> **Available records**:
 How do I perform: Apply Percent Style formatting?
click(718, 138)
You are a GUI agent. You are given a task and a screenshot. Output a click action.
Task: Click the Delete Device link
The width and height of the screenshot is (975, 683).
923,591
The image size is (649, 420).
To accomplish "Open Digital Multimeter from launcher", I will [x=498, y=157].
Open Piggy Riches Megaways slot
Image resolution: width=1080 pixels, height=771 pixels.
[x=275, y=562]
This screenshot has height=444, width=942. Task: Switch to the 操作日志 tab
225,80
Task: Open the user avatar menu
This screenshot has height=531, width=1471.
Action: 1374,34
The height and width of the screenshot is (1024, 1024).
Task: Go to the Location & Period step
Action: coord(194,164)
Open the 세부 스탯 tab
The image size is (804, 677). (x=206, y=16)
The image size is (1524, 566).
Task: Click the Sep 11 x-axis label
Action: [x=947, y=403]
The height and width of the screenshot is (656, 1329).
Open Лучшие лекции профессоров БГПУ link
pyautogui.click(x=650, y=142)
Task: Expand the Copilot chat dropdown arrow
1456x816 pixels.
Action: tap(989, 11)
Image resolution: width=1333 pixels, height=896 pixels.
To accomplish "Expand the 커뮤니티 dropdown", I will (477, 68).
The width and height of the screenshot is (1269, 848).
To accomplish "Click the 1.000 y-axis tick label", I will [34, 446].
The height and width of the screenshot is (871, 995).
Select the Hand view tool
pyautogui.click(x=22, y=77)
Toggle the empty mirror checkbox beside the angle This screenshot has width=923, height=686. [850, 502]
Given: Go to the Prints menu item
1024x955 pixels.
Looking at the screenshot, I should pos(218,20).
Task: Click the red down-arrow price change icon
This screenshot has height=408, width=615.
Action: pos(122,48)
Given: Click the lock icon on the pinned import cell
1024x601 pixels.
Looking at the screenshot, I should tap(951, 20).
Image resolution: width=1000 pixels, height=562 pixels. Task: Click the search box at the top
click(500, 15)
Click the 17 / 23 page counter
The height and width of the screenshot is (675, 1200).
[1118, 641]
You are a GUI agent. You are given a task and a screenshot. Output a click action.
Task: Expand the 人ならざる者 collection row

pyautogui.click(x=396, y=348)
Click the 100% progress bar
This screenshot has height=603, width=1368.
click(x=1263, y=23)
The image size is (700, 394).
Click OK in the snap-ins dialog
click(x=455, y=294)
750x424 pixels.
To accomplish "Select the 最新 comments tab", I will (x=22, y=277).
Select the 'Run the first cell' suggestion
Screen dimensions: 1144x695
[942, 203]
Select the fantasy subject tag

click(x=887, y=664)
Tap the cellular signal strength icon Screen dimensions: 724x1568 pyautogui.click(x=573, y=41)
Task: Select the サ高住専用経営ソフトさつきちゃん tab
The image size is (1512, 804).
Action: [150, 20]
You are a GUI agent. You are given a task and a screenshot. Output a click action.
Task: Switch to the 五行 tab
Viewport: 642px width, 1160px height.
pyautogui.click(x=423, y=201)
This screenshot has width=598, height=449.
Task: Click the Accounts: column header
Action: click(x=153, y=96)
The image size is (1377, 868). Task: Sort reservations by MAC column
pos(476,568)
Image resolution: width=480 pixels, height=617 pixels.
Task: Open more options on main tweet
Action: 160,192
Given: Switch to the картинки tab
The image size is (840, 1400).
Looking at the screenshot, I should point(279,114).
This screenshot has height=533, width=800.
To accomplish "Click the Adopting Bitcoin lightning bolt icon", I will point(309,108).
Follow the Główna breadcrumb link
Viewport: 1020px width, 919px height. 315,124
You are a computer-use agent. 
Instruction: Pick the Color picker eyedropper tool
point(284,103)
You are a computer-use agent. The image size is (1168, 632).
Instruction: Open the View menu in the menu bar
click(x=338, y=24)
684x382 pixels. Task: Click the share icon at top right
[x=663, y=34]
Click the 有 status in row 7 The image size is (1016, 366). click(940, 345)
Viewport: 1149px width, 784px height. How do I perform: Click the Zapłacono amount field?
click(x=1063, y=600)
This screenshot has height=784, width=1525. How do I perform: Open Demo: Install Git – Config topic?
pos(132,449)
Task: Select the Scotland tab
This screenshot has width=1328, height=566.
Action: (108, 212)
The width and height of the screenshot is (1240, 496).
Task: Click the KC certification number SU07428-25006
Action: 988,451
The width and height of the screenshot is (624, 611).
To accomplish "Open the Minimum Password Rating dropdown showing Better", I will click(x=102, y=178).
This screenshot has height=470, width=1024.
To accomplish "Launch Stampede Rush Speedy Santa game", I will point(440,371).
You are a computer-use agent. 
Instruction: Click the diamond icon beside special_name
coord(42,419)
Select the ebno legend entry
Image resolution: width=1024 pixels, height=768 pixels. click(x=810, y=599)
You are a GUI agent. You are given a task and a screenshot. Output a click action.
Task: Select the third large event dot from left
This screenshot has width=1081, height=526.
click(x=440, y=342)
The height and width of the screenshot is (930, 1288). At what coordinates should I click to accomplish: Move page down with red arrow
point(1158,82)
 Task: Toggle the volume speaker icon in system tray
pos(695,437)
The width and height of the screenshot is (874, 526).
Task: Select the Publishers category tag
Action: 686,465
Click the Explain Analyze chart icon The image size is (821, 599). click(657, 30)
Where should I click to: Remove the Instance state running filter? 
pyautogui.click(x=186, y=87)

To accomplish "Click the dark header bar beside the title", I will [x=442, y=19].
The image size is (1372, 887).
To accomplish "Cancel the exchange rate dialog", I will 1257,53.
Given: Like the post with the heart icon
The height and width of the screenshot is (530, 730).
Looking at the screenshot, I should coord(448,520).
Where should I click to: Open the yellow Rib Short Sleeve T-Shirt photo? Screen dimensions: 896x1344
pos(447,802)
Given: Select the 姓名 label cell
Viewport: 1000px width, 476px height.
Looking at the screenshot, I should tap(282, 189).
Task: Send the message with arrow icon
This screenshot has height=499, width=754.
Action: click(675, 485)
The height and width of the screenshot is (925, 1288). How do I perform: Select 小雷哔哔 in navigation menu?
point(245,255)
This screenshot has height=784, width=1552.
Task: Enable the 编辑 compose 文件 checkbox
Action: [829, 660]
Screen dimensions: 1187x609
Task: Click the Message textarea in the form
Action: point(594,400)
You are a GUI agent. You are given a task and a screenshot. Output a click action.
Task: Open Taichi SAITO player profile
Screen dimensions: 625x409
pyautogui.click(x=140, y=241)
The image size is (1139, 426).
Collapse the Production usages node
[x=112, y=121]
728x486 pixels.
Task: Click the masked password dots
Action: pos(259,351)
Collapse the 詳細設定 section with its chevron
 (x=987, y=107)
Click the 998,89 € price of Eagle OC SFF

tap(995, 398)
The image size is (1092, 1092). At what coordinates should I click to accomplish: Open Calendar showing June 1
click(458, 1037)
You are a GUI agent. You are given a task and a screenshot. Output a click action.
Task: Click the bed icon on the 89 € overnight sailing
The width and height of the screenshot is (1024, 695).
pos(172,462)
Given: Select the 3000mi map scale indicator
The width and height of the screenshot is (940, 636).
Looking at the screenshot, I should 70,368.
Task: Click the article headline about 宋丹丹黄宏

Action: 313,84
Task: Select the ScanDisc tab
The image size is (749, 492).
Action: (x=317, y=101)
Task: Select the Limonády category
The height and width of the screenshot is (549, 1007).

> **What to produce**: Would you quote everything above from the line containing "Instruction: Click the" down to the line containing "The image size is (1139, 426)."? Include both of those lines and nothing else.

> **Written answer**:
Instruction: Click the diamond icon beside special_name
coord(42,419)
Select the ebno legend entry
Image resolution: width=1024 pixels, height=768 pixels. click(x=810, y=599)
You are a GUI agent. You are given a task and a screenshot. Output a click action.
Task: Select the third large event dot from left
This screenshot has width=1081, height=526.
click(x=440, y=342)
The height and width of the screenshot is (930, 1288). At what coordinates should I click to accomplish: Move page down with red arrow
point(1158,82)
 Task: Toggle the volume speaker icon in system tray
pos(695,437)
The width and height of the screenshot is (874, 526).
Task: Select the Publishers category tag
Action: 686,465
Click the Explain Analyze chart icon The image size is (821, 599). click(657, 30)
Where should I click to: Remove the Instance state running filter? 
pyautogui.click(x=186, y=87)

To accomplish "Click the dark header bar beside the title", I will [x=442, y=19].
The image size is (1372, 887).
To accomplish "Cancel the exchange rate dialog", I will 1257,53.
Given: Like the post with the heart icon
The height and width of the screenshot is (530, 730).
Looking at the screenshot, I should coord(448,520).
Where should I click to: Open the yellow Rib Short Sleeve T-Shirt photo? Screen dimensions: 896x1344
pos(447,802)
Given: Select the 姓名 label cell
Viewport: 1000px width, 476px height.
Looking at the screenshot, I should tap(282, 189).
Task: Send the message with arrow icon
This screenshot has height=499, width=754.
Action: click(675, 485)
The height and width of the screenshot is (925, 1288). How do I perform: Select 小雷哔哔 in navigation menu?
point(245,255)
This screenshot has height=784, width=1552.
Task: Enable the 编辑 compose 文件 checkbox
Action: [829, 660]
Screen dimensions: 1187x609
Task: Click the Message textarea in the form
Action: point(594,400)
You are a GUI agent. You are given a task and a screenshot. Output a click action.
Task: Open Taichi SAITO player profile
Screen dimensions: 625x409
pyautogui.click(x=140, y=241)
The image size is (1139, 426).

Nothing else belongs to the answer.